- Genre: Children's television series
- Directed by: Daniel Peacock
- Starring: Stacey Cadman Stephen Marcus Lucinda Rhodes-Flaherty
- Country of origin: United Kingdom
- Original language: English
- No. of series: 2
- No. of episodes: 38

Production
- Producer: Georgia Dussaud
- Production location: South Africa

Original release
- Network: BBC One CBBC
- Release: 31 August 2002 – 2003

= Cavegirl =

2002–03 British TV series

Cavegirl is a 2002–03 British TV series created and written by Daniel Peacock. It starred Stacey Cadman, Stephen Marcus and Lucinda Rhodes-Flaherty. It followed the adventures of a teenage cavegirl. Although based in a Stone Age world, there are many references to modern pop culture and in a similar vein to The Flintstones there are many ancient versions of modern inventions featured. Its theme tune is a cover version of "Go Wild in the Country", sung by Stacey Cadman. It was developed by Dan and Producer Georgia Dussaud. Daniel Peacock's production company Two Hats Film and TV eventually produced. It featured many of the same actors that also appeared in Peacock's other productions, such as Harry and Cosh and Billie: Girl from the Future.

== Plot ==
The main characters are Cavegirl herself and her family Dad, Mum, Big Sis, Gran and Little Bro. Other tribe members feature prominently. Cavegirl is a pretty, feisty individual and a bit of a tomboy although during the series she begins to become interested in boys and many of the storylines involve her becoming more mature. Big Sis is very interested in her appearance and how boys see her. She is also rather shallow. Dad is the stereotypical rugged caveman, although he is protective of his children, and is the chief of the tribe. Mum is a little dozy and Gran is very young at heart and more than a little crazy. Little Brother is curious about the world and often annoys Cavegirl immensely.

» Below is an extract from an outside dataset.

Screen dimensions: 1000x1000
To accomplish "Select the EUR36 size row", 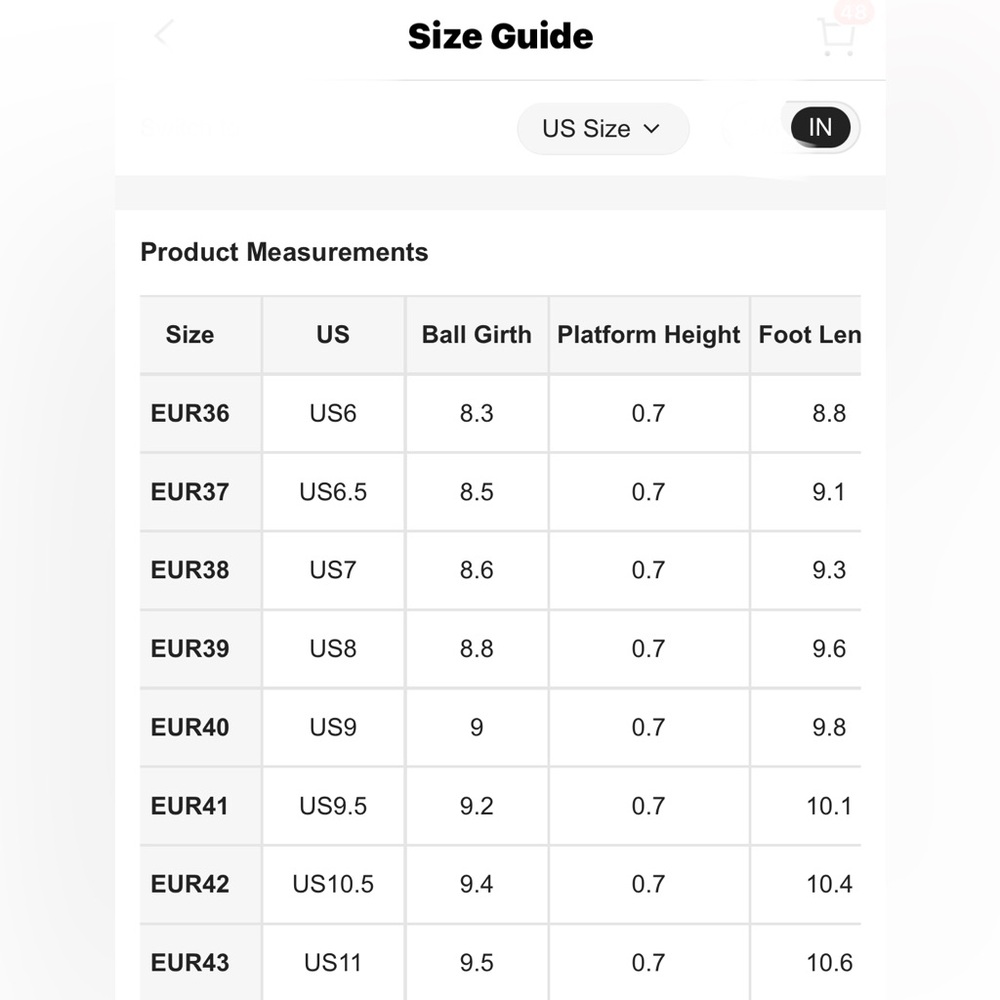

In season 2, Dad has left to look for new hunting grounds, and a new character, "Chief", has replaced him. In a flashback episode near the end of the season it was shown that Dad left Mum in charge, but she lost a bet with "The Chief of the Tribe to the North" and the tribes merged to form a larger one.

== Cast ==
- Stacey Cadman – Cavegirl
- Lucinda Rhodes-Flaherty – Big Sis
- Stephen Marcus – Dad (season 1)
- Jennifer Guy – Mum
- Kenneth Collard – Chief (season 2)
- Gabrielle Downey – Gran
- Chad Burton – Little Bro
- Brett Goldin – Pigball Star Player
- T.J. Sorrell – Sticks the Saucy
- Paul Leyshon – Trunk the Tasty
- Harry Capehorn – Roast the Rugged
- Tanya Baleson – Netal
- Daniel Peacock – Roast's father

== Filming ==
Cavegirl was filmed in Western Cape Province, South Africa, based around Cape Town. Locations included Cederberg, Stadsaal Caves and the pools at Tweede Tol. In 2004 the Cavegirl series won The Children's Award at the BBC's 12th Annual Awards Ceremony for Independent Producers. It was aired on the BBC in the UK, BBC Kids in Canada and British Forces Broadcasting Service throughout the world. The BBC released a DVD and VHS containing some of the episodes entitled Cavegirl Rocks! on 30 June 2003.

== Proposed film version ==
Producer Andy Bell later acquired all IP rights to Cavegirl and Cavegirl: The Movie (screenplay developed with the BFI, but has not yet been produced to date).